::: Texto em estudo
No meio do lago Kivu, Idjwi foi poupada à devastação das guerras no Leste do Congo. Desde 1996 já morreram milhões de pessoas, principalmente de fome e vítimas de doenças várias. Mas, para os indígenas, foi o crescimento de uma outra cultura que se revelou devastador. Os Bambuti, assim como outros grupos de pigmeus da África central, incapazes de as reclamar legalmente, foram expulsos das suas terras natais - neste caso para ceder lugar para uma população de etnia Bantu, em rápida expansão demográfica, que neste momento representa 95% dos 280 mil habitantes de Idjwi.

Os Bambuti alegam que por volta de 1980 foram expulsos da floresta pelas autoridades locais e pelos chefes indígenas dos Bahavu, um povo Bantu. As terras para cultivo e construção de habitações ficaram também na posse dos Bahavu. Os Bambuti perderam assim o seu modo de vida. Com poucos ou nenhuns bens, sem educação e sem experiência de se sustentarem em ambientes estranhos, a comunidade definhou.
::::::
::: Entradas fornecidas
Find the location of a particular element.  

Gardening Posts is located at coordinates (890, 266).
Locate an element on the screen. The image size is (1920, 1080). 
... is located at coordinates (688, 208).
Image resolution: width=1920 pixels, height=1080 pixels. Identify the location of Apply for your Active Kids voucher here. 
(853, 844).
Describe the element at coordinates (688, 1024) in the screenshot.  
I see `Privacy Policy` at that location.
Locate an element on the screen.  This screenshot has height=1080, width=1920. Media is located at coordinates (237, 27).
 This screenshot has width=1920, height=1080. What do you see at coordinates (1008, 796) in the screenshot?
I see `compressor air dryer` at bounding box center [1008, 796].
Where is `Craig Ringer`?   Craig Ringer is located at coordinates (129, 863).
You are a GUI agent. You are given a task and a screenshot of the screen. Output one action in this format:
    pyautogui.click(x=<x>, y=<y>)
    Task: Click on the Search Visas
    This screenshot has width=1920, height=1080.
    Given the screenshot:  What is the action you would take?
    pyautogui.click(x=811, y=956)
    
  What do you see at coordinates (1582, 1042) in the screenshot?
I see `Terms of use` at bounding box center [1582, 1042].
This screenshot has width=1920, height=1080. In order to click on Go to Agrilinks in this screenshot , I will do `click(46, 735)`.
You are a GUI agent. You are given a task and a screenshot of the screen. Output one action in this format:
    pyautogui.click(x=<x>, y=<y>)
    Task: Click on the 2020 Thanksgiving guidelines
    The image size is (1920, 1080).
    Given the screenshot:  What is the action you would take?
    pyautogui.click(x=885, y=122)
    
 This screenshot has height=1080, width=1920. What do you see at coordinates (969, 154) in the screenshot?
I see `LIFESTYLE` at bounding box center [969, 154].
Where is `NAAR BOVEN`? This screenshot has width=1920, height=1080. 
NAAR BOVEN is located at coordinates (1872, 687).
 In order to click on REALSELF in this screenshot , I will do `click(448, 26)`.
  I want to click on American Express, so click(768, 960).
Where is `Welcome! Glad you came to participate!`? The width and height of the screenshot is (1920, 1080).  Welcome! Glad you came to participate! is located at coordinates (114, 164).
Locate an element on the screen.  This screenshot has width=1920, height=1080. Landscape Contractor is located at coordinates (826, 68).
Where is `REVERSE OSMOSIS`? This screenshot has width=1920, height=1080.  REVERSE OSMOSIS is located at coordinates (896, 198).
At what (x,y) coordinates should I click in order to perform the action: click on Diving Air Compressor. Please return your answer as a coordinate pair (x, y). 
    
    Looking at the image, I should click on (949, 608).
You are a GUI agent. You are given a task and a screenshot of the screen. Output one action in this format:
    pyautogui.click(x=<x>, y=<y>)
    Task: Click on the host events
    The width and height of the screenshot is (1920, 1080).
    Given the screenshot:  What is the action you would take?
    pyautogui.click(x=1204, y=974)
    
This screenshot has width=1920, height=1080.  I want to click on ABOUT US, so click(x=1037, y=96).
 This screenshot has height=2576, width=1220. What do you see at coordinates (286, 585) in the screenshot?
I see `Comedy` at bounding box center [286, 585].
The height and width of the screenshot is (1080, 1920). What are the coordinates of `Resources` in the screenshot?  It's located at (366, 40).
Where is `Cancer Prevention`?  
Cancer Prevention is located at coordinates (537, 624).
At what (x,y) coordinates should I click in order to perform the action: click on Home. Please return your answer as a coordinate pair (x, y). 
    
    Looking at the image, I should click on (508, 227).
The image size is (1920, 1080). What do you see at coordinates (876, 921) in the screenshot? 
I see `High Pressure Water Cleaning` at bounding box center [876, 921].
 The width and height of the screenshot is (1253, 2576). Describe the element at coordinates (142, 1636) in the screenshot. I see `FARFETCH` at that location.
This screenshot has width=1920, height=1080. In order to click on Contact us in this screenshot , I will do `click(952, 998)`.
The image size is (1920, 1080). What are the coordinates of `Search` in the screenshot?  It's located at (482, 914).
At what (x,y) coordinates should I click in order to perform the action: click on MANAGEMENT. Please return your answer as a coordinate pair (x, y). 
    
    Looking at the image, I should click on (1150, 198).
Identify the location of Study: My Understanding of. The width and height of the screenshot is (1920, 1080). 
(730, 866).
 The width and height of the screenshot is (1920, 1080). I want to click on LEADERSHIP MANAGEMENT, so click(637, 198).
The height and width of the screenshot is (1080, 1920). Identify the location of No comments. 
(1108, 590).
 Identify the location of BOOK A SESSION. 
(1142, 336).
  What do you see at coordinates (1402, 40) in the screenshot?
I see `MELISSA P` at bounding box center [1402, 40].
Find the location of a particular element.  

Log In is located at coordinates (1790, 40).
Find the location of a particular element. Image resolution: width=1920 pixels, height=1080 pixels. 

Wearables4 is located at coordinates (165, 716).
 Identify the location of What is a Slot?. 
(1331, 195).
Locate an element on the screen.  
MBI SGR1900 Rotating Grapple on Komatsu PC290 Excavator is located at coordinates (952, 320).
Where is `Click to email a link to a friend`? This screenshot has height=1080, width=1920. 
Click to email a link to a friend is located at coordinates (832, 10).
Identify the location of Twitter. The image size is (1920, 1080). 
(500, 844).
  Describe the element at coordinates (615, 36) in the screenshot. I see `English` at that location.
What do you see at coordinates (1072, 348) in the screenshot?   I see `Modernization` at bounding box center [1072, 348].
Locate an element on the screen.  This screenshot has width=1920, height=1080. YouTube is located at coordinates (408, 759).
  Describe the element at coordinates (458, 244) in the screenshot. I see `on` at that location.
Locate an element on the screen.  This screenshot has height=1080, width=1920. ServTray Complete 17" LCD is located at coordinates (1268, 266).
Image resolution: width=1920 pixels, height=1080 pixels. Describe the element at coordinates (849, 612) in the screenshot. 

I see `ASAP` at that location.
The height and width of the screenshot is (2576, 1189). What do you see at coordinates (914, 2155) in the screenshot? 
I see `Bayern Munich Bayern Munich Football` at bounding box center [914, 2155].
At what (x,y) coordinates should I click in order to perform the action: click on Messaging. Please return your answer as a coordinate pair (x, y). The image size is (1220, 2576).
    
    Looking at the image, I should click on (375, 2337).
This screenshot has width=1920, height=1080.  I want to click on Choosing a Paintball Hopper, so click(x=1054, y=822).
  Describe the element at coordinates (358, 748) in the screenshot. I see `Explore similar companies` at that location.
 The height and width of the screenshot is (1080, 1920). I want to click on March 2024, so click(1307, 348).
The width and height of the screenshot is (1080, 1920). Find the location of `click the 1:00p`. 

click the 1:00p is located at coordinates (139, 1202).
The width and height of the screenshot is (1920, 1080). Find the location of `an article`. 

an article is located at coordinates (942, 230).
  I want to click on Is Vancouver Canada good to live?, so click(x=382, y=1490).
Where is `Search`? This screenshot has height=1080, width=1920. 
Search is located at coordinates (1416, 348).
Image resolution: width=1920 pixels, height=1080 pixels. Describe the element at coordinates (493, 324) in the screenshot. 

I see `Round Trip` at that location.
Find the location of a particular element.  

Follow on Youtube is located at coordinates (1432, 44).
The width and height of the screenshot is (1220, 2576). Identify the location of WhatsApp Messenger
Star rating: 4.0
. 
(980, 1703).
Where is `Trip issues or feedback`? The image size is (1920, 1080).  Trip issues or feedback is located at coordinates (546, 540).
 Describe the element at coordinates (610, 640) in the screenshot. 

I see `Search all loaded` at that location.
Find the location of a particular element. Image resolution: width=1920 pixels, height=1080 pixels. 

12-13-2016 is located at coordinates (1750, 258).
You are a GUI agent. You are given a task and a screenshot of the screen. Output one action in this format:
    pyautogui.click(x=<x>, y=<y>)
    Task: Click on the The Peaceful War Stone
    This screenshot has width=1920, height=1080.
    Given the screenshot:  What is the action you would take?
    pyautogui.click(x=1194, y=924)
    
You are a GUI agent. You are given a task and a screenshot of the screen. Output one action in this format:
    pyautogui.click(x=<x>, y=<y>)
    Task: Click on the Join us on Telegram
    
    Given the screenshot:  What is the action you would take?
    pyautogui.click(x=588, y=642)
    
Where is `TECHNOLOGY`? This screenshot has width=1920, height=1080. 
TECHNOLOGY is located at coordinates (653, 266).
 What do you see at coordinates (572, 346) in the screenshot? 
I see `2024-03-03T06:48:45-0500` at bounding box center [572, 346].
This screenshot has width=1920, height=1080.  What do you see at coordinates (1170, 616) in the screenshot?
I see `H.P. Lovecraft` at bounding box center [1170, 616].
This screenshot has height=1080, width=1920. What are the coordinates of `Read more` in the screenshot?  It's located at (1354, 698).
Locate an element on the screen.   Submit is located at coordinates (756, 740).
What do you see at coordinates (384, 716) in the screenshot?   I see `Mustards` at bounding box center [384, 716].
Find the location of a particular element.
::::::
◆ **Tarefa a realizar**
Reproduza fielmente o trecho do texto sobre os Bambuti de Idjwi, começando em "Os Bambuti alegam" e terminando em "a comunidade definhou.".

◆ **Resposta a seguir**
Os Bambuti alegam que por volta de 1980 foram expulsos da floresta pelas autoridades locais e pelos chefes indígenas dos Bahavu, um povo Bantu. As terras para cultivo e construção de habitações ficaram também na posse dos Bahavu. Os Bambuti perderam assim o seu modo de vida. Com poucos ou nenhuns bens, sem educação e sem experiência de se sustentarem em ambientes estranhos, a comunidade definhou.